■ TEXT BLOCK:
——

# Running reefing lines through the boom.



## flyingwelshman (Aug 5, 2007)

I'm sailing a Hunter 30 (1989). I would like to set up a reefing system that can be managed from the cockpit.
I've looked at slab reefing diagrams etc. on line. All of them seem to require a block or blocks at the foot of the mast.
I have two spare sheaves at each end of my boom.
Could I run a line from the reefing cringle on the luff, through the boom and secure it via a cam cleat (or horn cleat if recommended) at the end of the boom. I was thinking that I would not need to secure the cringle on the pig tail.
I was thinking of using the existing outhaul and just ease it to the leach reefing cringle.
Does this sound do-able?
Thanks


----------



## deniseO30 (Nov 27, 2006)

FW I found this, http://www.guildmark.com/crumpet/IsomatDoubleReefingBig.gif









I have an isomat boom and mast on my boat. and that looks awful complicated! If I ever get around to setting up reefing lines I'd like to use some the sheaves for in the boom somehow. The outhaul uses the block inside the boom and that's all I think I'd want in there.


----------



## Faster (Sep 13, 2005)

——

■ MATERIAL PROVIDED:

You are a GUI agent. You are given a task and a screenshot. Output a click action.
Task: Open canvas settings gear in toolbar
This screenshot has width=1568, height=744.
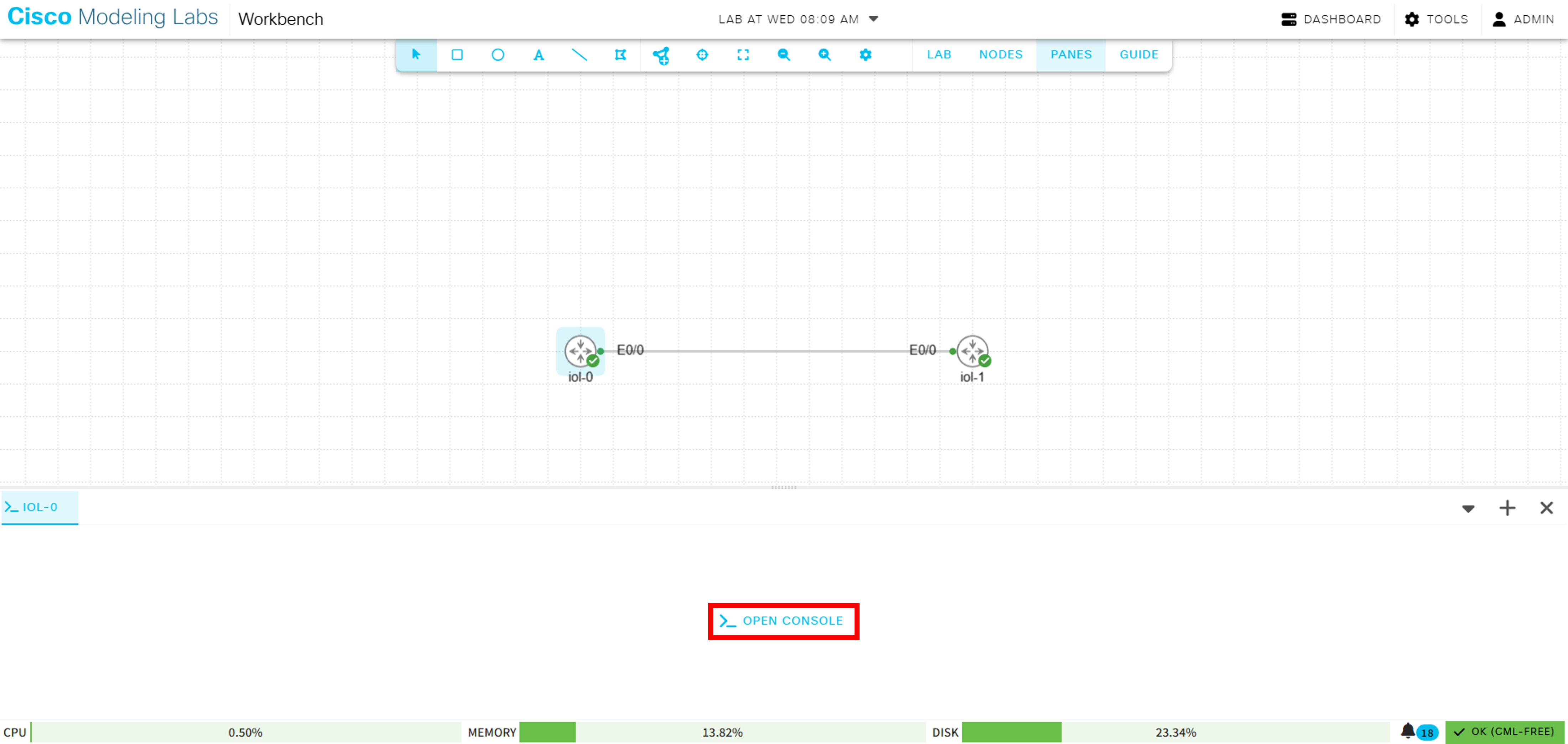tap(866, 55)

——

■ TASKS TO CARRY OUT:
a. Reproduce the reefing thread word for word from "## flyingwelshman (Aug" to "of the mast.".
b. Name every user whose handle heads a post in the reefing thread.
The data can be set aside.

■ FINAL RESULTS:
a.
## flyingwelshman (Aug 5, 2007)

I'm sailing a Hunter 30 (1989). I would like to set up a reefing system that can be managed from the cockpit.
I've looked at slab reefing diagrams etc. on line. All of them seem to require a block or blocks at the foot of the mast.

b. flyingwelshman, deniseO30, Faster